Faits divers à la libanaise

En trois semaines à peine, il aura suffi du prix du kilo de janérig, d’une bonne femme qui s’acharne sur les présentoirs d’une grande boutique de luxe, d’un règlement de comptes entre une épouse bafouée et une maîtresse délurée, et enfin du téton dévoilé lors d’un show de cabaret de seconde zone, pour que les réseaux sociaux et les messageries instantanées s’enflamment.
À la fois choqués et amusés, les Libanais s’en sont donné à cœur joie. De messages audio en mises en scène photoshopées, de blagues en statuts Facebook, de vidéos en analyses, on aura tout vu, tout entendu, tout lu. Et les Libanais sont drôles. Cette faculté de rebondir en deux temps trois mouvements sur un fait divers est hallucinante. Les janérig se sont transformés en bague de fiançailles ou en objet de crédit bancaire. Les déboires d’un couple adultère ont fait les choux gras de toutes les conversations. Les photos des protagonistes ont circulé, la vidéo de la sœur de la maîtresse a eu des milliers de vues. Et évidemment, comme fréquemment dans notre petit pays, il y a toujours quelqu’un qui connaît un des personnages de ces vaudevilles tristes et sordides ; tout le monde a donc donné des détails croustillants sur cette minibagarre filmée par le voisin du dessus.

» **Énoncé**: Selon le texte sur les faits divers libanais, en combien de temps ces événements ont-ils suffi à enflammer les réseaux sociaux ? Les entrées ne sont pas nécessaires ici.

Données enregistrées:
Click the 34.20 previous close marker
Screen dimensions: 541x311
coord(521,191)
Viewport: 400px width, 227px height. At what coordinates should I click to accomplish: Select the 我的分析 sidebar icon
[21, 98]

» **Résultat**: En trois semaines à peine.